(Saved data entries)
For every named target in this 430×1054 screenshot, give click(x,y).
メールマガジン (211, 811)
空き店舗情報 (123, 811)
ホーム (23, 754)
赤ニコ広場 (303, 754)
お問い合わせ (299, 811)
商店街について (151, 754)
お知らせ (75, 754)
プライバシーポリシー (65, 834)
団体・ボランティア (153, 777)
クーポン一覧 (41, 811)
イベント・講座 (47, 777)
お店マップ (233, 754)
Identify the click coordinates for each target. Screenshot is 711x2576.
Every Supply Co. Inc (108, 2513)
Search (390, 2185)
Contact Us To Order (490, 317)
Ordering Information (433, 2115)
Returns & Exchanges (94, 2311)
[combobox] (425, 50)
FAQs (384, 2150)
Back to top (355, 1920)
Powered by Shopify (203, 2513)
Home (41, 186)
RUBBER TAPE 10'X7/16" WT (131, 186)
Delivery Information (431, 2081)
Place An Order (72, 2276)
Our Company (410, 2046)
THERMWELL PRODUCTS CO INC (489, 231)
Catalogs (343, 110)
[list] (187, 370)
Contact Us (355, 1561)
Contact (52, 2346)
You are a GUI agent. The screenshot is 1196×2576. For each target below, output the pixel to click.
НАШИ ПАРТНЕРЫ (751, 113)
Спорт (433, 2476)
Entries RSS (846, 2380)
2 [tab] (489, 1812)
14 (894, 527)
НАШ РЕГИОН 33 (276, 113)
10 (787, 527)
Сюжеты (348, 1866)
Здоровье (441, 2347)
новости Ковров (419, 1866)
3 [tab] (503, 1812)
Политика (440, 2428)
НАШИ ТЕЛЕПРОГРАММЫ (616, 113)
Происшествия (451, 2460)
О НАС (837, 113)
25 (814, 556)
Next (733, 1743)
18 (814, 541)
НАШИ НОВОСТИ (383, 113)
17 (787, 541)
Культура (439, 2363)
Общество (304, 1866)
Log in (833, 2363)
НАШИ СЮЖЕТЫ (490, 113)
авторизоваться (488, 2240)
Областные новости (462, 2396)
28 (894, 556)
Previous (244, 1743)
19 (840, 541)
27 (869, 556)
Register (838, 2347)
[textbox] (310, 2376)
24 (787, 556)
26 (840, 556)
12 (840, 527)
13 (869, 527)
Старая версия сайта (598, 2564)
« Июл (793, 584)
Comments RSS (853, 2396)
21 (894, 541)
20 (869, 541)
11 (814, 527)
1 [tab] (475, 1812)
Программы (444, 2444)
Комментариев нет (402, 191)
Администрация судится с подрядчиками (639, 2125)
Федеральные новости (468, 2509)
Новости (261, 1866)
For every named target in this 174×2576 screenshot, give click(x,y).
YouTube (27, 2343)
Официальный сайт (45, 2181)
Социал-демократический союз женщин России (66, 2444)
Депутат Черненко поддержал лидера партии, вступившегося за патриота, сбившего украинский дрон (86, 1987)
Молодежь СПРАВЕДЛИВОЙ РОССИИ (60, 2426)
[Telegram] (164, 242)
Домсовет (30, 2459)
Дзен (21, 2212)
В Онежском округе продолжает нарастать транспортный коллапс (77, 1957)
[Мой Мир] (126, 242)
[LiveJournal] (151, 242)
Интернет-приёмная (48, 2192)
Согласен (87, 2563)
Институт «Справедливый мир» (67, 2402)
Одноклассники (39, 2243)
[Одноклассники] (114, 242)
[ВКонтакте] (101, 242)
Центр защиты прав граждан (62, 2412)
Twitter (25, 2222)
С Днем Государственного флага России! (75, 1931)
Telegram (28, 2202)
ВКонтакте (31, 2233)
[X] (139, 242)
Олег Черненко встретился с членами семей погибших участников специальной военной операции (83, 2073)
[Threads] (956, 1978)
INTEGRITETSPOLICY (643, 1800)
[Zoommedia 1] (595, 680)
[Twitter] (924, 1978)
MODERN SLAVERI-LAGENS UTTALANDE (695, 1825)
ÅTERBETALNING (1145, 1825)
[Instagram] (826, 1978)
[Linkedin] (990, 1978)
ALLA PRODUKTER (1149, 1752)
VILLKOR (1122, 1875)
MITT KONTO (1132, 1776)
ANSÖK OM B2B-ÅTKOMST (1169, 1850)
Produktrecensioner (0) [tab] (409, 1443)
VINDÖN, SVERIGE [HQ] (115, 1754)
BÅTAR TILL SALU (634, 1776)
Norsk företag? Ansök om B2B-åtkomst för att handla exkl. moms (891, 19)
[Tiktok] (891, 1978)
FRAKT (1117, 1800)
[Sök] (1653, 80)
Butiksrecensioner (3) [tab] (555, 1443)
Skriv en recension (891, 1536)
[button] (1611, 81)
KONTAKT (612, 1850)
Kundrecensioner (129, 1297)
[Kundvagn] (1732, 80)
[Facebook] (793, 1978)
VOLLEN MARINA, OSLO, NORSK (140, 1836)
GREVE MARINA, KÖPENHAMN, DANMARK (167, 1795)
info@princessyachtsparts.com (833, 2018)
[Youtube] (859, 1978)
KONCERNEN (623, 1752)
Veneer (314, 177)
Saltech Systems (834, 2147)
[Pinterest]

Activity. Using the data above, reproduce exactly the lines from the line that contains "Сюжеты (348, 1866)" through the line that contains "Администрация судится с", including both.

Expected answer.
Сюжеты (348, 1866)
Здоровье (441, 2347)
новости Ковров (419, 1866)
3 [tab] (503, 1812)
Политика (440, 2428)
НАШИ ТЕЛЕПРОГРАММЫ (616, 113)
Происшествия (451, 2460)
О НАС (837, 113)
25 (814, 556)
Next (733, 1743)
18 (814, 541)
НАШИ НОВОСТИ (383, 113)
17 (787, 541)
Культура (439, 2363)
Общество (304, 1866)
Log in (833, 2363)
НАШИ СЮЖЕТЫ (490, 113)
авторизоваться (488, 2240)
Областные новости (462, 2396)
28 (894, 556)
Previous (244, 1743)
19 (840, 541)
27 (869, 556)
Register (838, 2347)
[textbox] (310, 2376)
24 (787, 556)
26 (840, 556)
12 (840, 527)
13 (869, 527)
Старая версия сайта (598, 2564)
« Июл (793, 584)
Comments RSS (853, 2396)
21 (894, 541)
20 (869, 541)
11 (814, 527)
1 [tab] (475, 1812)
Программы (444, 2444)
Комментариев нет (402, 191)
Администрация судится с подрядчиками (639, 2125)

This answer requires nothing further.